━━━━━ RECORDS PROVIDED

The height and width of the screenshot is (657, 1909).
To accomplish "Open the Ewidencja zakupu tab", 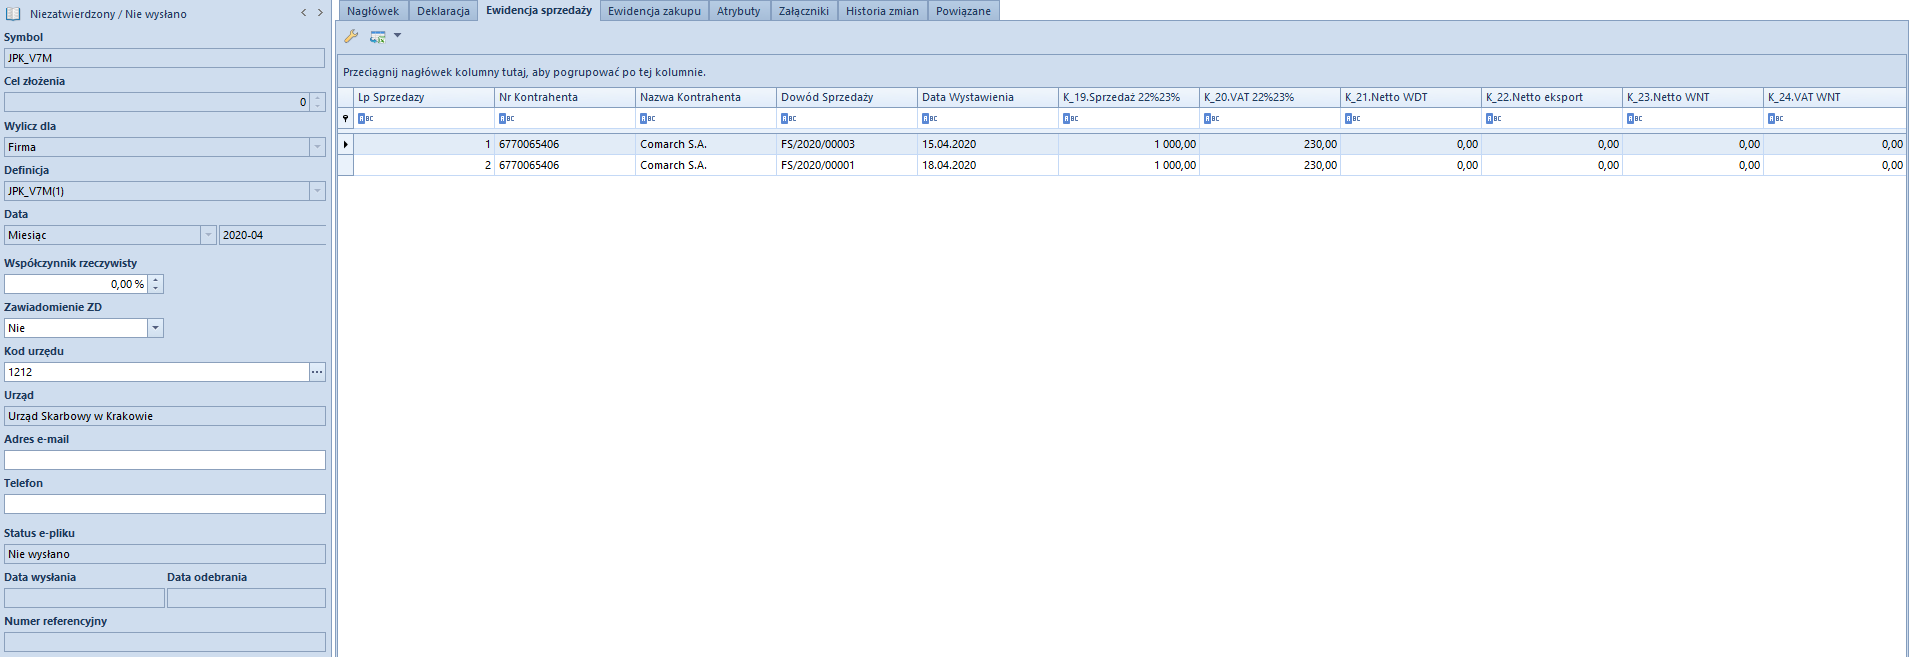I will (654, 11).
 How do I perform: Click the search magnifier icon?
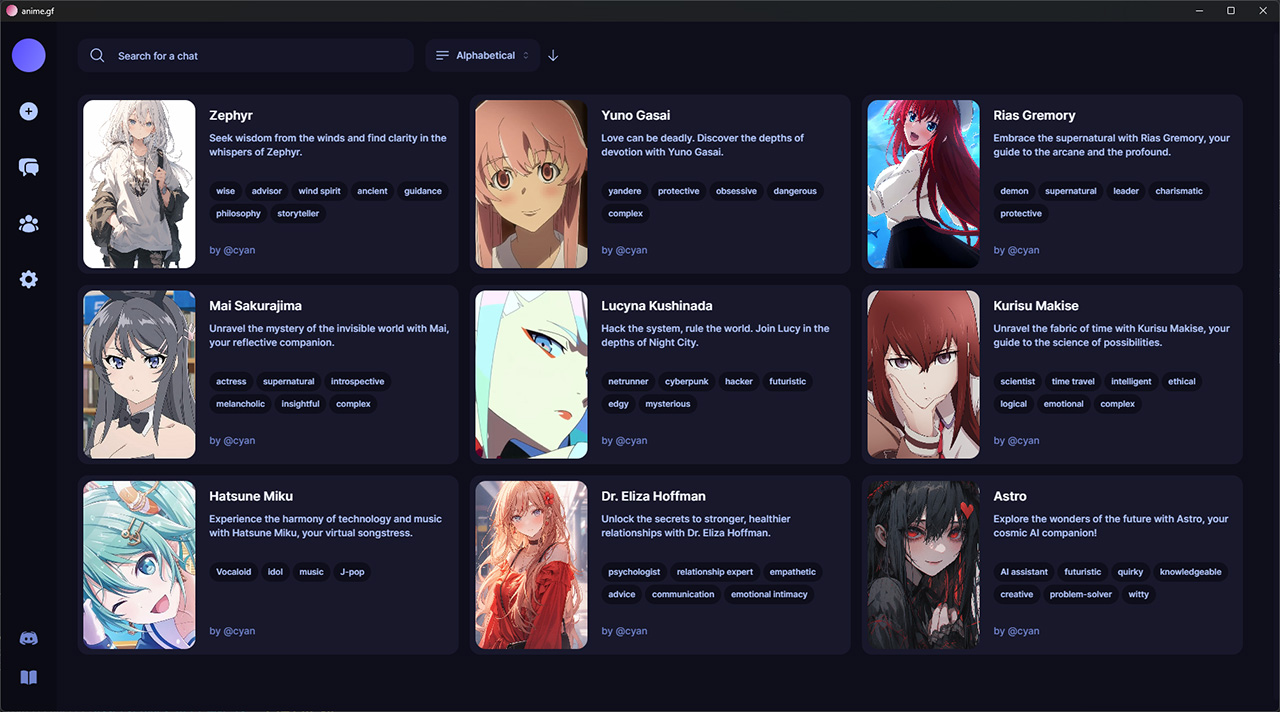pos(97,55)
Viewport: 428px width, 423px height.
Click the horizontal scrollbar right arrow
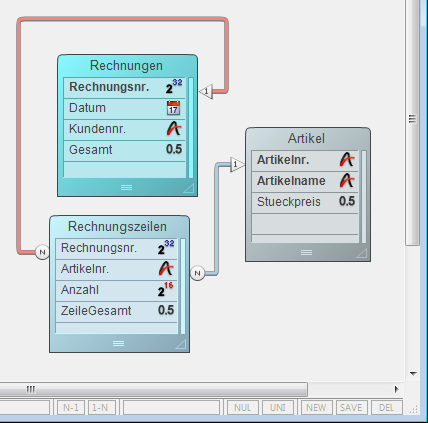(x=397, y=389)
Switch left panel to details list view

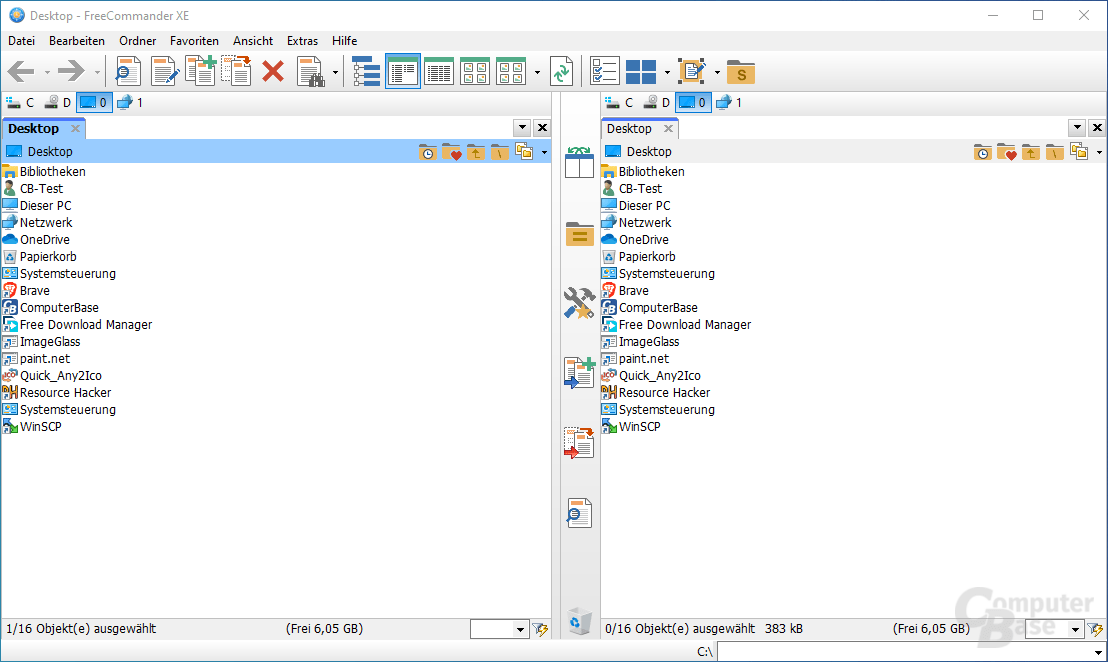(438, 72)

━━━━━━━━━━

Could you format the lines of the records, from the line containing "Viewport: 428px width, 423px height." up to and including the last line of the records, as a JSON list of strings with one string per line, omitting blank lines and leaving out the pictures?

[
  "Viewport: 428px width, 423px height.",
  "Click the horizontal scrollbar right arrow",
  "(x=397, y=389)",
  "Switch left panel to details list view",
  "(438, 72)"
]